450 aniversario de un Concilio fundamental
EL CONCILIO DE TRENTO: TAN FUNDAMENTAL COMO POCO RECORDADO (I)
RODOLFO VARGAS RUBIO
Se acaban de cumplir 450 años de la clausura del Concilio de Trento, XIX de los Ecuménicos, el más decisivo desde el de Nicea en 325 y, desde luego, el más importante de la Historia de la Iglesia desde el punto de vista dogmático, teológico y disciplinar. La efeméride, sin embargo, ha pasado sin pena ni gloria en medio de la euforia mediática que todavía inspira el sorprendente pontificado del papa Francisco y desdibujada por los fastos del cincuentenario del Vaticano II, el “súper-concilio” mitificado en amplísimos sectores eclesiales. Entiéndasenos bien: no discutimos la trascendencia de esta magna asamblea llevada adelante por el beato Juan XXIII y el venerable Pablo VI, pero sí creemos que es necesario redimensionarla de acuerdo con su naturaleza eminentemente pastoral y en la perspectiva de la continuidad con la tradición marcada por los veinte concilios anteriores (como por otra parte han puesto de manifiesto los papas Benedicto XVI y Francisco). Si se nos permite la comparación, en Trento la Iglesia tuvo que reconstruirse y dotarse de una fuerte estructura que le permitiera seguir en pie con renovada solidez tras el terremoto de la revolución protestante; en el Vaticano II se trataba más bien de un remozamiento impuesto por el paso del tiempo, el cual exigía quizás el sacrificio de algún elemento arquitectónico (incluso valioso), pero no tocaba la estructura. Pero entremos en materia.
Situación de la Iglesia antes de Trento
Cierto es que a la contestación radical de la Iglesia de Roma por parte de los novadores del siglo XVI dio pábulo un estado de cosas nada lisonjero: papas mundanos, clero aseglarado, abuso de lo sagrado, superstición popular y un largo etcétera.
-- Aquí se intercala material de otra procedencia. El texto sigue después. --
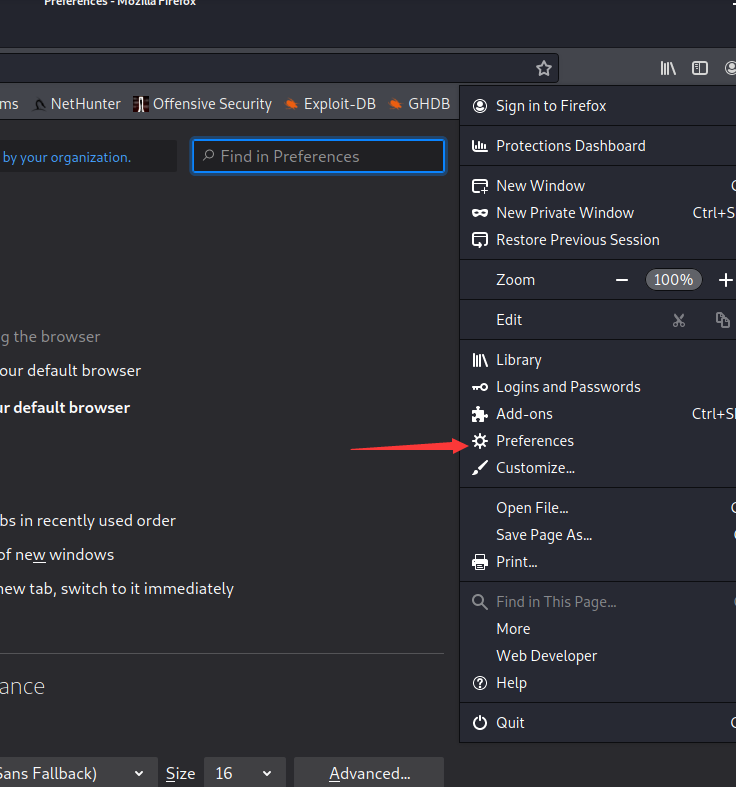Expand the default font dropdown

point(75,773)
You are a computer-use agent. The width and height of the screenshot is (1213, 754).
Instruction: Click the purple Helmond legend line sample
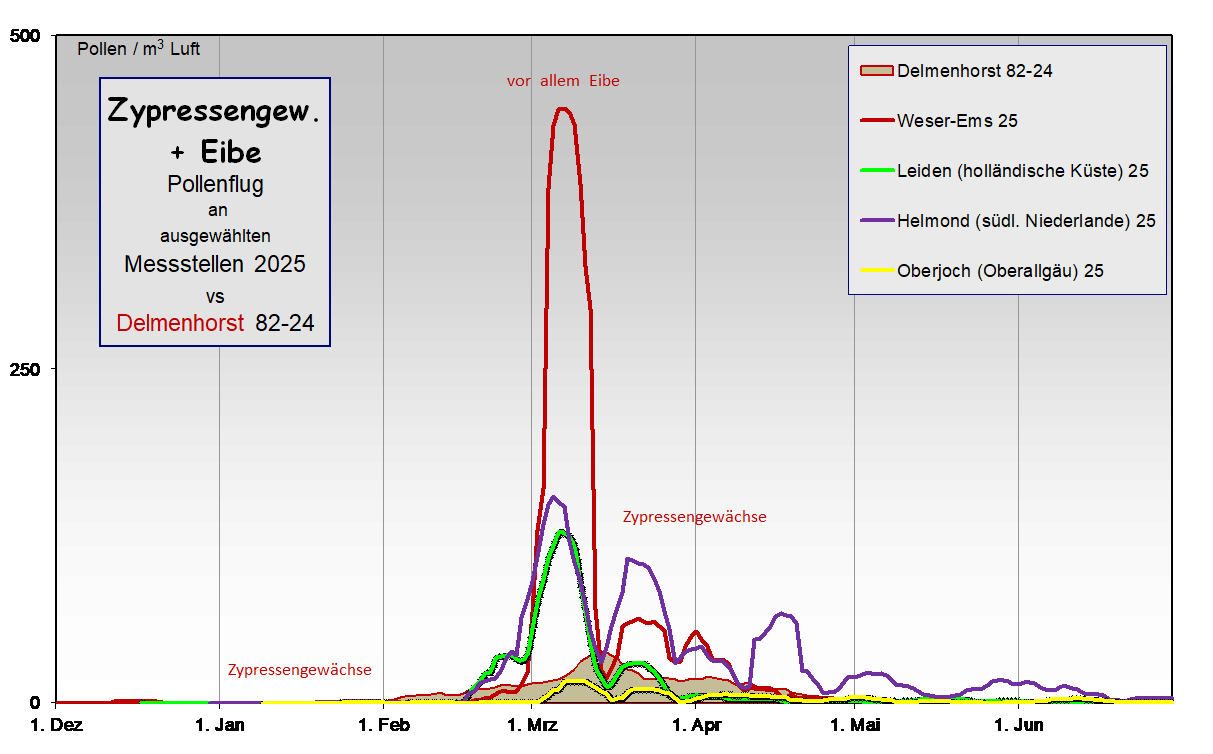pyautogui.click(x=876, y=220)
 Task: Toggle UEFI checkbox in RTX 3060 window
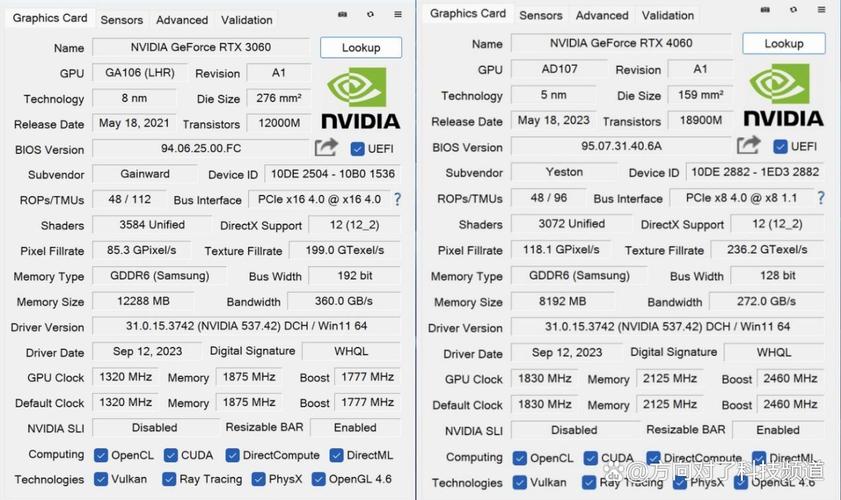click(357, 149)
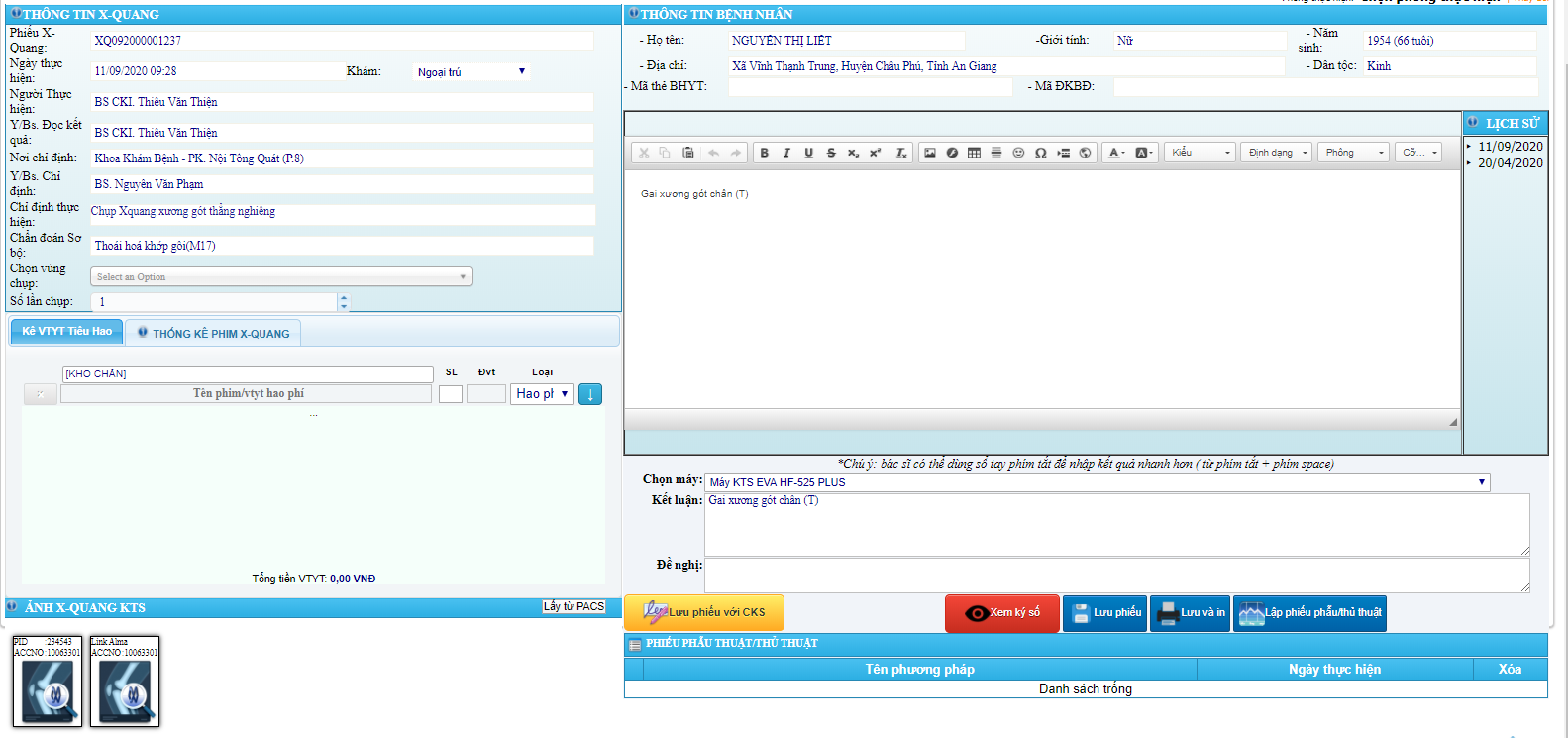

Pero tampoco hay que cargar demasiado las tintas: no todo el panorama era tan sombrío. La santidad sabía abrirse paso y la Iglesia nunca dejó de ser el auxilio de los necesitados y el consuelo de los afligidos. Su gran red de beneficencia resistió los más duros embates y a las más sangrantes contradicciones. Los antecedentes de esta grave crisis hay que buscarlos en el “otoño de la Edad Media” (como lo llamó Huizinga), en la desorganización de un mundo tenido por acabado y perfecto, en el que cada cosa tenía su lugar según una jerarquía rigurosa e inmutable. La ruina de la supremacía papal medieval (abatida por la Francia de Felipe el Hermoso, precursora de los Estados-nación) redujo al Romano Pontífice a la condición de uno de tantos príncipes italianos, más preocupado por la política temporal que por el interés general de la Cristiandad; el Cisma de Occidente –que enfrentó hasta a tres papas simultáneos– favoreció el conciliarismo y las tesis que ponían en tela de juicio la autoridad primada del Vicario de Cristo; la decadencia de la Escolástica (convertida en un vano debatir académico) desvalorizó la teología; la Peste Negra diezmó también gravemente al clero tanto secular como regular, cuyos efectivos fueron reemplazados en muchos casos por gente sin vocación; el temor de las muchedumbres al espectáculo de la terrible mortandad fomentó el fanatismo supersticioso, pero también el desenfreno y la licencia en un afán por capturar el momento fugaz de los goces terrenales.
Conatos de reforma
A este estado de cosas se intentó responder de dos modos bien distintos. Hubo por un lado la tendencia subversiva, de aquellos que pretendían el cambio mediante una ruptura con la autoridad de la Iglesia. Los ejemplos más célebres son quizás los de John Wyclif y los lolardos en Inglaterra y el de Juan Hus, Jerónimo de Praga y sus secuaces en Bohemia. Se los puede considerar como los herederos del espíritu contestatario de los joaquinistas (seguidores de las enseñanzas del abad Joaquín de Fiore), dulcinistas o hermanos apostólicos (fundados por fray Docino de Novara) y fraticelli o espirituales (opuestos al papa Juan XXII), así como directos antecesores de la revolución protestante, cuyas doctrinas heréticas se encuentran ya en ellos. La otra tendencia reformista fue la ortodoxa, representada principalmente por los Hermanos de la Vida Común, fundados en Deventer (Holanda) por Gerard de Groot e impulsores de la llamada devotio moderna, una religiosidad basada en las Sagradas Escrituras y los Santos Padres (con lo que anticiparon el Humanismo) y depurada de elementos supersticiosos. También algunos obispos, como san Antonino de Florencia, se mostraron activos en este sentido, pero se trataba de esfuerzos aislados.